I love bone broth especially because of it's healing qualities! I have found bone broth stock to be the No. 1 thing you can consume to help treat:
Treat leaky gut syndrome
Overcome food intolerances and allergies
Improve joint health
Boost immune system
You need to get grass-fed bones from your local farmers market or perhaps from an online health food store.
Bone broth has all of the valuable amino acids, collagen, gelatin and trace minerals. In fact, there are dozens of different nutrients found within bone broth, many of which can’t be obtained easily from other commonly eaten foods. That’s why there are so many incredible bone broth benefits and I'm such a huge fan. Especially trying to heal SIBO and leaky gut.
By regularly drinking bone broth or using it in recipes, you can help promote healthy gut integrity while reducing permeability and inflammation.
Bone broth stock is easily digested and soothing to the digestive system, unlike many other foods, which can be difficult to fully break down. Most foods are really only useful if we have the means of absorbing its nutrients which if you have SIBO or leaky gut more than likely you are having a hard time absorbing your nutrients. This is where bone broth works amazingly well!
For my classic bone broth recipe, you need the essentials as bones, fat, meat, vegetables and water. If you’re making beef broth, you should brown the meat before putting it into a stock pot. Add about 2T of apple cider vinegar to your pot to help draw the minerals from the bones.

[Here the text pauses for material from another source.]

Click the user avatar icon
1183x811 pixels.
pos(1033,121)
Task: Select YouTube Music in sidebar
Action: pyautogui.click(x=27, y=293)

Place bones about 4-5 pounds on a cookie sheet and bake for 20-25 mins. at 425 degrees.
Pull out bones and place bones into instant pot and cover with filtered water and two tablespoons of apple cider vinegar prior to cooking. This helps to pull out important nutrients from the bones. Make sure not to overfill the filtered water. There is a line inside instant pot for how high you can fill the liquid.
Soup setting on Instant Pot for 120 minutes.
You can also add in vegetables, such as leeks, carrots, garlic oil (for flavor and low fodmap), pealed ginger, an entire lemon, and 2 teaspoons of salt.
Herbs I like to add in as well, rosemary and thyme.
After cooking, the broth will cool and a layer of fat will harden on top. This layer protects the broth beneath. Discard this layer only when you are about to eat the broth.
Enjoy! This is such an amazing yummy recipe! I hope you enjoy it as much as I do!